(Stored records)
★ ★ ★ ★ ★

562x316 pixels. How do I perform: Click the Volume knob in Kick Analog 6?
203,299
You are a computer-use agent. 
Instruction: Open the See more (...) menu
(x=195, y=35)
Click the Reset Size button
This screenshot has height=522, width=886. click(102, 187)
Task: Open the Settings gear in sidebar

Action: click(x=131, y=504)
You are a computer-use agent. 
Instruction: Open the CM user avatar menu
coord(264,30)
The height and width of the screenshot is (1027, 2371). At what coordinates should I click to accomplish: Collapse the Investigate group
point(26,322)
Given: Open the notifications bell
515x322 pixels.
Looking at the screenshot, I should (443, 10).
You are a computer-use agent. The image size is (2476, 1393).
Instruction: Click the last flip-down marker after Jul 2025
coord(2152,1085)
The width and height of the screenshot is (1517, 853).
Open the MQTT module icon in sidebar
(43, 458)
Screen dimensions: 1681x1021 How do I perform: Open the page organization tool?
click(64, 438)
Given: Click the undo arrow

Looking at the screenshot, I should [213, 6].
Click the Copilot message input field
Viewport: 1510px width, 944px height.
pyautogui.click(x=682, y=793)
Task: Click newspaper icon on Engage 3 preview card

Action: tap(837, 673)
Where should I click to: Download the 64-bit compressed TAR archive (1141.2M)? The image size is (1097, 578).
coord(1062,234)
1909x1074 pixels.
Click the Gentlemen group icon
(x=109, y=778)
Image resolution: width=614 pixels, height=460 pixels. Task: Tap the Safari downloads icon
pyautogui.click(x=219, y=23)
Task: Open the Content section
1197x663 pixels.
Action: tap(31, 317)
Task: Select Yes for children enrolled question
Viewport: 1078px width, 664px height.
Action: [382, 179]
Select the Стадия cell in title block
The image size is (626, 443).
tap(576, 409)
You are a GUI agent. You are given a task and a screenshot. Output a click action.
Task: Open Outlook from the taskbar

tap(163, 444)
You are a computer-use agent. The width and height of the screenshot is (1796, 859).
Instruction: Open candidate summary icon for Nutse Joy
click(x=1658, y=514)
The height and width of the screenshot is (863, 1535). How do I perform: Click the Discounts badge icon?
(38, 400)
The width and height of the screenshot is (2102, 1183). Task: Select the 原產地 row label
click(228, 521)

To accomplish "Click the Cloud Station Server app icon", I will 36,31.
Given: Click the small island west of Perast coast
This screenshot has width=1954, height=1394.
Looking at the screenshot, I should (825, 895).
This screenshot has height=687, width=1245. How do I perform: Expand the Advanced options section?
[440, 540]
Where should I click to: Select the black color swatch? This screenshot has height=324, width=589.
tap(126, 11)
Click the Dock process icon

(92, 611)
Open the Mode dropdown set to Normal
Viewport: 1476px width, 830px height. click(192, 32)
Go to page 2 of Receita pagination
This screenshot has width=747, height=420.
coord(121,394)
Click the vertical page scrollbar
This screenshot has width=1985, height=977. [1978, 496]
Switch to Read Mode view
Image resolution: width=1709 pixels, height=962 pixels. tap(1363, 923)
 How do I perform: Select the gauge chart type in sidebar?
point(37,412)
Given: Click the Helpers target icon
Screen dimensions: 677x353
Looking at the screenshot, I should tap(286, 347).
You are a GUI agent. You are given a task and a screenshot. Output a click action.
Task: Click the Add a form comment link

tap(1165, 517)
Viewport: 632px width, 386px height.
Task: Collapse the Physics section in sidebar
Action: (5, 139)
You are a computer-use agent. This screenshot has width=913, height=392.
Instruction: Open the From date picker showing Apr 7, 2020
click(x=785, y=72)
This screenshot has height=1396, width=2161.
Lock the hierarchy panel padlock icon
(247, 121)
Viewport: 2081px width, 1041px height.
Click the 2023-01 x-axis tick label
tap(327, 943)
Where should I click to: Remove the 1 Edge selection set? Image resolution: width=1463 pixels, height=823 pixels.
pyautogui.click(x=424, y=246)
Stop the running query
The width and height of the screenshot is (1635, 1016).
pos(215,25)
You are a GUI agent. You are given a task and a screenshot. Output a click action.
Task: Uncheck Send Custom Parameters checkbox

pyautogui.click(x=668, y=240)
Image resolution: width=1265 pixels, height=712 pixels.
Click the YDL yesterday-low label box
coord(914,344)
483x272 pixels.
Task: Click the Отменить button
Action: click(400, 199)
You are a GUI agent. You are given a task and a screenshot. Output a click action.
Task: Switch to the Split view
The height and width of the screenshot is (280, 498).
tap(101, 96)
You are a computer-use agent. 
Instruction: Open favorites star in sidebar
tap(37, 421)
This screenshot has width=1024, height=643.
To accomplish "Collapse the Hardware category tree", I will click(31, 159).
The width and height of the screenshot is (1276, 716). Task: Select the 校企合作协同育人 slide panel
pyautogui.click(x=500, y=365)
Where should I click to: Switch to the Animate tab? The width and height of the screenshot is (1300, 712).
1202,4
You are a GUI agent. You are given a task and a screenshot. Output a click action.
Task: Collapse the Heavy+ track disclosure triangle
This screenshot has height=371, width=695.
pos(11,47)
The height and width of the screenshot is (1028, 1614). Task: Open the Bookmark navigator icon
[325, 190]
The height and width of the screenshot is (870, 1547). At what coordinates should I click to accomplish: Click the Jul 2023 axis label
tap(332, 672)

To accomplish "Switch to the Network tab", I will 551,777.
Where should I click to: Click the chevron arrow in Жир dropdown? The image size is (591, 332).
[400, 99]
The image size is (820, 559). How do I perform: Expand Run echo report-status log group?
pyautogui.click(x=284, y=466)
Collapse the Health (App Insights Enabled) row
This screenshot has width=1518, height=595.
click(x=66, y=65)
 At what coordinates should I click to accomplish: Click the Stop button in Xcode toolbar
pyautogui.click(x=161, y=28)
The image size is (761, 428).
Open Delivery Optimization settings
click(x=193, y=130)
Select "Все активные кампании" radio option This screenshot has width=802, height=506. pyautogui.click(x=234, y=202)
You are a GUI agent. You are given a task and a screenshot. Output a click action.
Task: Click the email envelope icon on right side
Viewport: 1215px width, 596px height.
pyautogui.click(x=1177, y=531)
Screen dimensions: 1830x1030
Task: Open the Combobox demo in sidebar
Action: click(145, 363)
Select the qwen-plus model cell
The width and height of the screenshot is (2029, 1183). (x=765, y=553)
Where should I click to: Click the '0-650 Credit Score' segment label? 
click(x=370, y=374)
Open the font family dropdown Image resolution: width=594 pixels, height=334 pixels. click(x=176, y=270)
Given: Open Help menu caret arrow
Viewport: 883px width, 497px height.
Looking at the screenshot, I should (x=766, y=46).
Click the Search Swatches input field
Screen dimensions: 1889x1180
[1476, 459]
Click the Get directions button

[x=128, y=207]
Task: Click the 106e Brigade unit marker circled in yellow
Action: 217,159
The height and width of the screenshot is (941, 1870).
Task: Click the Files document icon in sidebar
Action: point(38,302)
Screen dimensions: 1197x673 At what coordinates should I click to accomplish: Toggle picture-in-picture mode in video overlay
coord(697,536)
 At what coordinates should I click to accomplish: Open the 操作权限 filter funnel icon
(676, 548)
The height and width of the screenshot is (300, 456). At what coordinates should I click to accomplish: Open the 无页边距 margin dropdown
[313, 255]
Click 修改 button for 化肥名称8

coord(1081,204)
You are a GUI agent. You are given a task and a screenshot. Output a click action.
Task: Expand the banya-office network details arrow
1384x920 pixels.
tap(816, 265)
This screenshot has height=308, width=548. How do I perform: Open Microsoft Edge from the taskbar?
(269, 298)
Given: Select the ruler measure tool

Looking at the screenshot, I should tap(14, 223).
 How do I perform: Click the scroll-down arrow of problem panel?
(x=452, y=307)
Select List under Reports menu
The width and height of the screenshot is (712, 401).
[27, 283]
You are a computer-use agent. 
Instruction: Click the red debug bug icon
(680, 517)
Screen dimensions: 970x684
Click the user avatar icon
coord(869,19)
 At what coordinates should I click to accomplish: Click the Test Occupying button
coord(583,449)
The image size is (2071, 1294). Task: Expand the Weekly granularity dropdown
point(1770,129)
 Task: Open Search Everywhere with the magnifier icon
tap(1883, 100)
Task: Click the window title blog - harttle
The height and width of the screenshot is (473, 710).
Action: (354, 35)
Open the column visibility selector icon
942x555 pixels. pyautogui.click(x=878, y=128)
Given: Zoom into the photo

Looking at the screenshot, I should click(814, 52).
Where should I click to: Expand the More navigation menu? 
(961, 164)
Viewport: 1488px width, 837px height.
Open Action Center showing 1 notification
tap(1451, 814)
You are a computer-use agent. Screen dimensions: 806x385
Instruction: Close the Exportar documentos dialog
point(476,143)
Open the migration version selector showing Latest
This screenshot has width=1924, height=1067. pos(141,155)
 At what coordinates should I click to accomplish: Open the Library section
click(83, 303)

★ ★ ★ ★ ★

▶ [Assigned task]: Work through the data and count each line holding the string "will". Give only that count.

▶ [Answer for this exercise]: 3